# The records
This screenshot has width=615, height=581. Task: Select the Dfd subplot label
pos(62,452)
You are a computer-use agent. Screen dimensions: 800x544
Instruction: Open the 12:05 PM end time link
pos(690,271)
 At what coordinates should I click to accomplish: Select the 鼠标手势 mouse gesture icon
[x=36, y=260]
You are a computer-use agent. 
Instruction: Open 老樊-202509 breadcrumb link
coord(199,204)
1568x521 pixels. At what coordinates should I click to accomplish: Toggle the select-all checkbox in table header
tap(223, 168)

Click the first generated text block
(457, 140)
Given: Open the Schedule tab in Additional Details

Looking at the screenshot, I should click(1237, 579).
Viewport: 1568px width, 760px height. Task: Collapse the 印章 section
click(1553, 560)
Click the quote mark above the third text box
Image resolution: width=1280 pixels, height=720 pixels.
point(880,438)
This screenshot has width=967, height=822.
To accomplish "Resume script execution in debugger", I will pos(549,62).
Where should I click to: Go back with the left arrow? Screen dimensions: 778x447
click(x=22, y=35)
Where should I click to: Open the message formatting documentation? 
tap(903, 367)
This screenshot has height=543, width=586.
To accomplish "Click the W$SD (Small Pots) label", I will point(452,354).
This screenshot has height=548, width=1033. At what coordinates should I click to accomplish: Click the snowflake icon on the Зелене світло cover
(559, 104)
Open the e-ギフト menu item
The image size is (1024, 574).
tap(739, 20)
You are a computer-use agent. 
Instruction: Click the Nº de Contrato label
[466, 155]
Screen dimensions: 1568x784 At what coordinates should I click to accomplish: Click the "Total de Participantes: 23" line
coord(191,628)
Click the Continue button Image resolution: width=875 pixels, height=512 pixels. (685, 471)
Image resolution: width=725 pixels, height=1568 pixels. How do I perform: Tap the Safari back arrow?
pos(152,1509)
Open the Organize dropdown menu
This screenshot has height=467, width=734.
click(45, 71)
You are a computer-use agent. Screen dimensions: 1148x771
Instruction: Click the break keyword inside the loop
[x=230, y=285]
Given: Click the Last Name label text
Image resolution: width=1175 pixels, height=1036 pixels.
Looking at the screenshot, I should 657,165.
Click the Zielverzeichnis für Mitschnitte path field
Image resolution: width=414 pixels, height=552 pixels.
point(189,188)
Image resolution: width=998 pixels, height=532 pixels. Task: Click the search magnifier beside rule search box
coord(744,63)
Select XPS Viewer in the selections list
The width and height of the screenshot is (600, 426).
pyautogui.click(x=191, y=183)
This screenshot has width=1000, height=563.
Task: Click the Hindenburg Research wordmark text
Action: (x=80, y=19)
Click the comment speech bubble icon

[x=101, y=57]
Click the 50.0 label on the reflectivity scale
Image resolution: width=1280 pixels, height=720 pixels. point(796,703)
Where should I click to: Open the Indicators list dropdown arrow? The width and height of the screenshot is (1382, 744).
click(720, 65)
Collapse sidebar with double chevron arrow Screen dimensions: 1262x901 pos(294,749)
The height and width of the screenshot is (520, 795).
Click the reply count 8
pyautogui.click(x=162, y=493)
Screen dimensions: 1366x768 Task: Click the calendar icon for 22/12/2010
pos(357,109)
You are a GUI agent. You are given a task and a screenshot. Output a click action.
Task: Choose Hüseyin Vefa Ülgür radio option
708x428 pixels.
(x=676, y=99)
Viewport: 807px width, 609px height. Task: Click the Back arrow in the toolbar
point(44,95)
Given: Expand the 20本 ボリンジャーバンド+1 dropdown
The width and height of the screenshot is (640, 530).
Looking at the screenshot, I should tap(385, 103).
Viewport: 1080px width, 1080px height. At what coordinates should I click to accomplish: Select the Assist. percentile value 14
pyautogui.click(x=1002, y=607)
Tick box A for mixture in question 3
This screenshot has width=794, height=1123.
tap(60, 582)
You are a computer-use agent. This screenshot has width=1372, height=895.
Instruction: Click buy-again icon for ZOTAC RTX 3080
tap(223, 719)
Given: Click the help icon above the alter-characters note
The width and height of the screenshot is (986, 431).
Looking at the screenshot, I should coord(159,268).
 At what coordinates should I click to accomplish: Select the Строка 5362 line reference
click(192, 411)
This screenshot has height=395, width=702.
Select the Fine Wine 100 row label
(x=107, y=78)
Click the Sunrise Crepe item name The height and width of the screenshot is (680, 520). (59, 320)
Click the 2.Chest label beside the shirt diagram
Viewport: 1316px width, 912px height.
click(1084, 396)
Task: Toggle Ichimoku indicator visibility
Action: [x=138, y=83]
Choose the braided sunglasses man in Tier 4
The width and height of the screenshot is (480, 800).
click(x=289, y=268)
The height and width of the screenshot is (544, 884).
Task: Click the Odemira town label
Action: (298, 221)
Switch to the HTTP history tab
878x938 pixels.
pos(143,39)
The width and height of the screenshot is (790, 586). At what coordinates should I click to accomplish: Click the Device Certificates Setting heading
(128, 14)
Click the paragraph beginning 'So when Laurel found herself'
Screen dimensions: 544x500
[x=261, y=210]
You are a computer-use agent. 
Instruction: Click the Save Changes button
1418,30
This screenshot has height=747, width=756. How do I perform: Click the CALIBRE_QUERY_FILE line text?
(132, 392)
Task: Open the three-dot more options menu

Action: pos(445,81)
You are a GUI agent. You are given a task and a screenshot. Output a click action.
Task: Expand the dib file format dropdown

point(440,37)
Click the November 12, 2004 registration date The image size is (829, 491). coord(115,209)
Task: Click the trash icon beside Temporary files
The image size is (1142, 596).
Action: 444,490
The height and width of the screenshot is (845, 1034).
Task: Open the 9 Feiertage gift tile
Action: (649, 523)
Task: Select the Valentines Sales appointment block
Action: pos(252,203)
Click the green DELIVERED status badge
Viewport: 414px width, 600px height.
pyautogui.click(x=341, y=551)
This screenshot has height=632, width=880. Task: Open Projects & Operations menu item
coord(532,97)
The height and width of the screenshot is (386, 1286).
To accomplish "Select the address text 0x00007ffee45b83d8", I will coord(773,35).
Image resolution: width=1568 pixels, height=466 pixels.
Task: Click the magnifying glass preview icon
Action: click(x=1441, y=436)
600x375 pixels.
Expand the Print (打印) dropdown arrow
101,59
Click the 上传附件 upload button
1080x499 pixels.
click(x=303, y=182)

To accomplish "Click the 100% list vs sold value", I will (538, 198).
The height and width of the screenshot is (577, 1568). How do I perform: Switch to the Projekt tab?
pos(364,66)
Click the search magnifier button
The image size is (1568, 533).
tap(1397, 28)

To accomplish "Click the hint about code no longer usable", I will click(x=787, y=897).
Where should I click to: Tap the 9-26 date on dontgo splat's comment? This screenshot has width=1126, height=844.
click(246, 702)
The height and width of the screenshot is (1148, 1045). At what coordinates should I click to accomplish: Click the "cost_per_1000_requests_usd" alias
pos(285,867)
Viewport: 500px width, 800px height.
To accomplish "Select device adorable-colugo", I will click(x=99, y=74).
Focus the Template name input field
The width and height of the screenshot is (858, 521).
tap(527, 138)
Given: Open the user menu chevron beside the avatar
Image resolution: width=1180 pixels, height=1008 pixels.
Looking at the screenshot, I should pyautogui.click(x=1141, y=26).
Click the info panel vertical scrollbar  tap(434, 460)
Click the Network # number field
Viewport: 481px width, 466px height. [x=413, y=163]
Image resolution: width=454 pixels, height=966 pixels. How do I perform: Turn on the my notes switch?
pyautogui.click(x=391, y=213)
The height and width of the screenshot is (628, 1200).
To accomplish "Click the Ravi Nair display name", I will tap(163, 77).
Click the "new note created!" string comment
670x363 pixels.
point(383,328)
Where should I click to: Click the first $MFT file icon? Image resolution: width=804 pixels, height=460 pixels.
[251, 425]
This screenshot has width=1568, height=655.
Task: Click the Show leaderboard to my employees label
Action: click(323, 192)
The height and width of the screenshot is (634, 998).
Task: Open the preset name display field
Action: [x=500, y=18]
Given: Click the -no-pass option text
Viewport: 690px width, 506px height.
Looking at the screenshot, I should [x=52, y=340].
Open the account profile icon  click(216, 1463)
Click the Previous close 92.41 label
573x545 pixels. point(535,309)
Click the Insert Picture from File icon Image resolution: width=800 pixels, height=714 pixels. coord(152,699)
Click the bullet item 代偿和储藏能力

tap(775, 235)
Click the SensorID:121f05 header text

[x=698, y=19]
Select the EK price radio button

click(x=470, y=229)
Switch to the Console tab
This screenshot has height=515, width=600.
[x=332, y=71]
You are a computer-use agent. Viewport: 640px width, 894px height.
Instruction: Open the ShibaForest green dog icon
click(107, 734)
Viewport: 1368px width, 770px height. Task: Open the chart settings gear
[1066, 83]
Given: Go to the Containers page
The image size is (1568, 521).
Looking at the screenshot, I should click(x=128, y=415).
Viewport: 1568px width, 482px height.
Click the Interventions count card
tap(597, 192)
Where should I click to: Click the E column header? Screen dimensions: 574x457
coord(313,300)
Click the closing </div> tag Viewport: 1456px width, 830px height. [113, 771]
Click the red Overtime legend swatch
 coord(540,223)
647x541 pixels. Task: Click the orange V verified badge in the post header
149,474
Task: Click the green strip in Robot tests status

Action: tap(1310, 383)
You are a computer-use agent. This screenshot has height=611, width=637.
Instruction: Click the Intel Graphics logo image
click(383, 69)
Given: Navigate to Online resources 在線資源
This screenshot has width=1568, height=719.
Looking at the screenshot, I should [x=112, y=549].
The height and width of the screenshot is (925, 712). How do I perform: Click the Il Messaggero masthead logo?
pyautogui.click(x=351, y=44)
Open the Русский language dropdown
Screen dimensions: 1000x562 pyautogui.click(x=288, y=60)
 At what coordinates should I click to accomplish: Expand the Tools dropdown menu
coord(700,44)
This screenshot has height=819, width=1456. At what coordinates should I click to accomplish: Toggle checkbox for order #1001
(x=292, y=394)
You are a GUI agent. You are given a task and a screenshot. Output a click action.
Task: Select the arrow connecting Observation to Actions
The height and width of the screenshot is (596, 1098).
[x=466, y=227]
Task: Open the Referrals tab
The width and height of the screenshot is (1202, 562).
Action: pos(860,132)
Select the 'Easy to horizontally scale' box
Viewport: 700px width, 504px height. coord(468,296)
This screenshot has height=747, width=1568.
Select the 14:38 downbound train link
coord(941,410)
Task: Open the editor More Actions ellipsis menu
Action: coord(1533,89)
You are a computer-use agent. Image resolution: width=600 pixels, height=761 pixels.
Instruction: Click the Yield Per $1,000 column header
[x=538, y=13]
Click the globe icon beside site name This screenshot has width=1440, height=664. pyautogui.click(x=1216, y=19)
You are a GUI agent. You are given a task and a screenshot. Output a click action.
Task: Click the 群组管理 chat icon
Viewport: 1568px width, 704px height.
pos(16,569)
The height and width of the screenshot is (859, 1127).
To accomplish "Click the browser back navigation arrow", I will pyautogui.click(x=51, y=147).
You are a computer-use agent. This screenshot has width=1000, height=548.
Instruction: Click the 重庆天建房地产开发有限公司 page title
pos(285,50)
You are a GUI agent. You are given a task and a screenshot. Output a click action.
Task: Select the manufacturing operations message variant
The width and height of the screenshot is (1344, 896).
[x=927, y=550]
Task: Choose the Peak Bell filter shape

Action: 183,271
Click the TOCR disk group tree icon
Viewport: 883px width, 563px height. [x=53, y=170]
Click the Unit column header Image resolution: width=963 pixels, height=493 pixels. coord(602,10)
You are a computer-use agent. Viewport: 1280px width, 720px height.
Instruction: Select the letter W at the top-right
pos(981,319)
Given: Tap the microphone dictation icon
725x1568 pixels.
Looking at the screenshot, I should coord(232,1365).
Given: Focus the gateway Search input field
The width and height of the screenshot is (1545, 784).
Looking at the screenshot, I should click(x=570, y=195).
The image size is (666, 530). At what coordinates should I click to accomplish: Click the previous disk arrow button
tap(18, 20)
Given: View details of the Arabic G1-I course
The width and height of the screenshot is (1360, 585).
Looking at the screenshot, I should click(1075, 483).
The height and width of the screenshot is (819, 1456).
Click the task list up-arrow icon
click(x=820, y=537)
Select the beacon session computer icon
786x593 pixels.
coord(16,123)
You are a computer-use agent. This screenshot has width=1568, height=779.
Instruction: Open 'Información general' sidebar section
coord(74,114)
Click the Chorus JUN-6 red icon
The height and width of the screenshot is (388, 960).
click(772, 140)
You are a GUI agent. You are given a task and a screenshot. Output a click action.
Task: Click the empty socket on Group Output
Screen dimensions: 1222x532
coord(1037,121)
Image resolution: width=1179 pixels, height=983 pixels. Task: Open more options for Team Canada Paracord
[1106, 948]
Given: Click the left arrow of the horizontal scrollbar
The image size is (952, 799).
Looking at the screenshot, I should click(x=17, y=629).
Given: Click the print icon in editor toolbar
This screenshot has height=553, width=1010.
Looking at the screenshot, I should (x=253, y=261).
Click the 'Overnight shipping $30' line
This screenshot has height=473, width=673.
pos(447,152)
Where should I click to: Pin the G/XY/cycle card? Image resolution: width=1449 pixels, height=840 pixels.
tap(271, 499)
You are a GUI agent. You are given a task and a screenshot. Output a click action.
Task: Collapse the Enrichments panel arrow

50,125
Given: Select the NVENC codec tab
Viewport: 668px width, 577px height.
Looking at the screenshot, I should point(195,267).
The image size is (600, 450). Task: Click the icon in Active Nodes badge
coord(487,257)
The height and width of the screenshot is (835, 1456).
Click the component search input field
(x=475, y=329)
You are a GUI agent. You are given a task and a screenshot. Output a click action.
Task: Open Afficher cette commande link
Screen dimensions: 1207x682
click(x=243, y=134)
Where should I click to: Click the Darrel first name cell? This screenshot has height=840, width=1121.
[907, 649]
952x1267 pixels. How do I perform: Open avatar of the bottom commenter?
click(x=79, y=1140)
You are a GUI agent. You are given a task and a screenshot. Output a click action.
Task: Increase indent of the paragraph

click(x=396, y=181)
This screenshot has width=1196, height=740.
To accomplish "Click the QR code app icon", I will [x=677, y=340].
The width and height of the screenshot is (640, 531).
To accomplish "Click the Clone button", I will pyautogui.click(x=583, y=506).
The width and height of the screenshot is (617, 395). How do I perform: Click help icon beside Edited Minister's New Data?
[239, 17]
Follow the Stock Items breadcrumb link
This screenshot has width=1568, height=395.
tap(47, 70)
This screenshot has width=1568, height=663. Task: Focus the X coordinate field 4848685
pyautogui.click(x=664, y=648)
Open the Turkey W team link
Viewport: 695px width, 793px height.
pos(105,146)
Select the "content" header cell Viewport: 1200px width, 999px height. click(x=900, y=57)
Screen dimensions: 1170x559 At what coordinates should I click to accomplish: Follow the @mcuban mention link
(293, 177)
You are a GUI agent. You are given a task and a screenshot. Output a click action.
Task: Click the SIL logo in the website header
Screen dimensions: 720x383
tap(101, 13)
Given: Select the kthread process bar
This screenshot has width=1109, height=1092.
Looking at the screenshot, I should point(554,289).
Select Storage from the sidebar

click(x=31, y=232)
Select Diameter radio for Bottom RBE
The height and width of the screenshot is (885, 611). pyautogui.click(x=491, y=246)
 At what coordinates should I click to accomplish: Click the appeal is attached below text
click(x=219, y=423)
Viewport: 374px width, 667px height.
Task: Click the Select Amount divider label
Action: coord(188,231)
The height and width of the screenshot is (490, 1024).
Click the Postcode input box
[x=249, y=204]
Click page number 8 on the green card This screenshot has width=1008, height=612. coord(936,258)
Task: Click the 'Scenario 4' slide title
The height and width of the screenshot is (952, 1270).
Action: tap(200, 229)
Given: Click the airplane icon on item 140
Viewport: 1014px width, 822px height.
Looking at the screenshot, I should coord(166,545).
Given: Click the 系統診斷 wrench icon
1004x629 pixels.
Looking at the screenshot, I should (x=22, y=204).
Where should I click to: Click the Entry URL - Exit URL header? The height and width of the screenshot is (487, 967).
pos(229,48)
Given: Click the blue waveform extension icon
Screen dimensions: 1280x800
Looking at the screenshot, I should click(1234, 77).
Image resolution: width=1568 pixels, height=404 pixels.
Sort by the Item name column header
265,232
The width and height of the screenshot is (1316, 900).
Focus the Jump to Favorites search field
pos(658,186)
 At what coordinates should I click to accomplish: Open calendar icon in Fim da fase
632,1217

# Work instruction
All that the answer may hold is the lines from the one with "Image resolution: width=1568 pixels, height=404" through the end of the data, set down exactly as they appear.

# Exercise result
Image resolution: width=1568 pixels, height=404 pixels.
Sort by the Item name column header
265,232
The width and height of the screenshot is (1316, 900).
Focus the Jump to Favorites search field
pos(658,186)
 At what coordinates should I click to accomplish: Open calendar icon in Fim da fase
632,1217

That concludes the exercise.